***** GIVEN PASSAGE *****
The 2015 CONCACAF Champions League Final was the final of the 2014–15 CONCACAF Champions League, the 7th edition of the CONCACAF Champions League under its current format, and overall the 50th edition of the premium football club competition organized by CONCACAF, the regional governing body of North America, Central America, and the Caribbean.

The final was contested in two-legged home-and-away format between Mexican team América and Canadian team Montreal Impact. The first leg was hosted by América at Estadio Azteca in Mexico City on April 22, 2015, while the second leg was hosted by the Montreal Impact at Olympic Stadium in Montreal on April 29, 2015. The winner earned the right to represent CONCACAF at the 2015 FIFA Club World Cup, entering at the quarterfinal stage.

After a 1–1 first leg, América won the second leg 4–2 to win their sixth overall CONCACAF club title.

Background
For only the second time in seven seasons of the CONCACAF Champions League, the final featured a non-Mexican team, with the only previous occasion where it was not an all-Mexican final being in 2011, where Real Salt Lake lost to Monterrey.

This was the first final of América in the CONCACAF Champions League era, but they had won the CONCACAF Champions' Cup title five times (1977, 1987, 1990, 1992, 2006). They were aiming to equal Cruz Azul's record of six CONCACAF club titles which was set in last year's final.

Montreal Impact was the first Canadian team to reach a CONCACAF club final. They were aiming to become the first non-Mexican team to win in the CONCACAF Champions League era, and the third Major League Soccer team to win the CONCACAF club title after D.C. United (1998) and LA Galaxy (2000).
***** DATA LINES *****
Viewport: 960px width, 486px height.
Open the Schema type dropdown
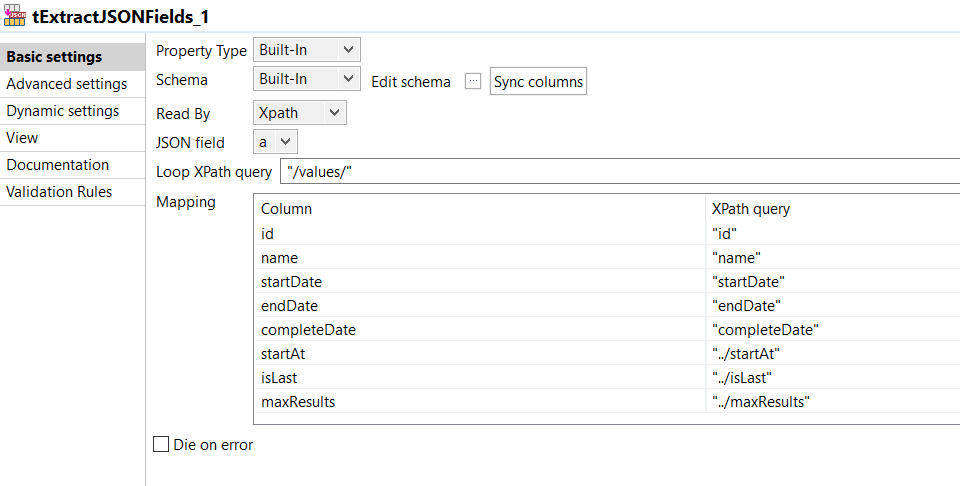pyautogui.click(x=306, y=79)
*****
**WRITTEN TASK**.
Can you reproduce the passage on the 2015 CONCACAF Champions League Final word for word, in full? These lines were taken from a different source.

**EXPECTED ANSWER**.
The 2015 CONCACAF Champions League Final was the final of the 2014–15 CONCACAF Champions League, the 7th edition of the CONCACAF Champions League under its current format, and overall the 50th edition of the premium football club competition organized by CONCACAF, the regional governing body of North America, Central America, and the Caribbean.

The final was contested in two-legged home-and-away format between Mexican team América and Canadian team Montreal Impact. The first leg was hosted by América at Estadio Azteca in Mexico City on April 22, 2015, while the second leg was hosted by the Montreal Impact at Olympic Stadium in Montreal on April 29, 2015. The winner earned the right to represent CONCACAF at the 2015 FIFA Club World Cup, entering at the quarterfinal stage.

After a 1–1 first leg, América won the second leg 4–2 to win their sixth overall CONCACAF club title.

Background
For only the second time in seven seasons of the CONCACAF Champions League, the final featured a non-Mexican team, with the only previous occasion where it was not an all-Mexican final being in 2011, where Real Salt Lake lost to Monterrey.

This was the first final of América in the CONCACAF Champions League era, but they had won the CONCACAF Champions' Cup title five times (1977, 1987, 1990, 1992, 2006). They were aiming to equal Cruz Azul's record of six CONCACAF club titles which was set in last year's final.

Montreal Impact was the first Canadian team to reach a CONCACAF club final. They were aiming to become the first non-Mexican team to win in the CONCACAF Champions League era, and the third Major League Soccer team to win the CONCACAF club title after D.C. United (1998) and LA Galaxy (2000).